Continuing on with fashion-based materialism, I think it’s odd that ads for Old Navy and Kohl’s have gotten so sexy. When most clothing ads seem to be swinging towards featuring real people with real bodies wearing clothes in real-life situations (and I’m thrilled about that, by the way), the ads for these two retailers are getting ever more old school, with attractive, stick-thin people in their early 20s cavorting around in pristine environments. It’s especially strange, because these two retailers are budget chains aimed at families – the most “real people”-directed of all the retailers advertising right now.
Another new trend in advertising: viewers being asked to identify with total jerks. Two ads in this category include the freecreditreport.com ad in which what appears to be an 18-year-old boy sings a crappy jingle, about how his new 18-year-old girl-bride turned out to have bad credit and now he wishes he had stayed single. He sings this in a mocking tone right in front of her and some friend of theirs, while she stomps around and tries to ignore his immature baiting. What a dick! The other one is the anti-drug ad in which a young girl does a little rap about how this one dude in her neighborhood just sits on the stoop and smokes weed all day, and will probably amount to nothing. “I wonder if he’ll ever leave?” she concludes, standing right in front of him. “I wonder if you’ll ever shut the hell up,” I keep waiting for him to scream.
Speaking of annoying people, I often think to myself when I watch ads featuring children that there is just a hopeless divide between people who find certain things children do adorable, and people who find those same things obnoxious as all get-out. I really don’t understand what some people find cute or winning. If, for example, I were the woman shopping with the small girl in the PediaSure ad who keeps saying, ‘I don’t like broccoli, I don’t like chicken,’ with a whiny little puss on her face, my reaction would almost certainly be, ‘Well, I don’t like YOU, stupid, but you don’t hear me going on about it!’ While it’s possible that motherhood would suddenly cause me to find such childish displays irresistible, still I like to think I’d always recognize good reason for a smack when I saw it.

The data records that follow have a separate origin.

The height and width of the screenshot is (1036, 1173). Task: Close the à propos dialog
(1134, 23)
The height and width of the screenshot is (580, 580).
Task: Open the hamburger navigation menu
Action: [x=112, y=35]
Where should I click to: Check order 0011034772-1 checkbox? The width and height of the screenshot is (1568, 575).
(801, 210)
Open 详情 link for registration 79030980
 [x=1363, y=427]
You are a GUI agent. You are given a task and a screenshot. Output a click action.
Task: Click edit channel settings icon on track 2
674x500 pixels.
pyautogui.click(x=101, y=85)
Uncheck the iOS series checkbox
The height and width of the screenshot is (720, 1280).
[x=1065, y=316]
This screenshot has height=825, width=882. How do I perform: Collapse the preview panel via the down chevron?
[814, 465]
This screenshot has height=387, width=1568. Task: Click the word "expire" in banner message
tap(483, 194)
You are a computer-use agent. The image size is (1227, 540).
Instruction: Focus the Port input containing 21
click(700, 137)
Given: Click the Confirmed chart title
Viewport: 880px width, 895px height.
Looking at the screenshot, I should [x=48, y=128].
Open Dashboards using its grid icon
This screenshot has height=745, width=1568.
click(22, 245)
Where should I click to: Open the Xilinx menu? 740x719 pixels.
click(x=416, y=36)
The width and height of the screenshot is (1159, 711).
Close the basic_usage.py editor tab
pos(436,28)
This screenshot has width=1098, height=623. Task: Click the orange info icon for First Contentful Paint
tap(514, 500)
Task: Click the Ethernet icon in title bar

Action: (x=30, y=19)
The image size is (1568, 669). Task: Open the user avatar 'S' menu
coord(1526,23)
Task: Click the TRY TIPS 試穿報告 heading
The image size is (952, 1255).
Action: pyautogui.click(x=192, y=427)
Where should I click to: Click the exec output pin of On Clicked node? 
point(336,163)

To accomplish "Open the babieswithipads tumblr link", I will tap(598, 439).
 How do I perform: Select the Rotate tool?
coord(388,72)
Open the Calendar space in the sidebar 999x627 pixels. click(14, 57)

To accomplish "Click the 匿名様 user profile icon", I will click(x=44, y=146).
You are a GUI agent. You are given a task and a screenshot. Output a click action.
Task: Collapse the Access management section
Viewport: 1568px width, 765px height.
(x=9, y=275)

Two other quick things: first of all – boy, let’s all avoid the warm, sexual taste of Disaronno! Everything about this ad is both hilarious and deeply unsettling. Unsettling because, is it just me, or do both the man and woman in this ad slightly miss being actually attractive because there’s something a little bit off about their appearances? Almost like they’re both in drag. …Whoa. If that’s actually true, this is the most ingenious ad I’ve ever seen, and I apologize for not getting it before. (And while I’m on the topic of comically overt liquor ads: Come on, Bacardi. Enough with the mortar and pestle already – are you serious?)
And secondly, “use your period for good,” is a really, really unfortunate tagline that creates a most unpleasant mental image. I sincerely hope that no one is ever actually moved to “use their period” for anything at all.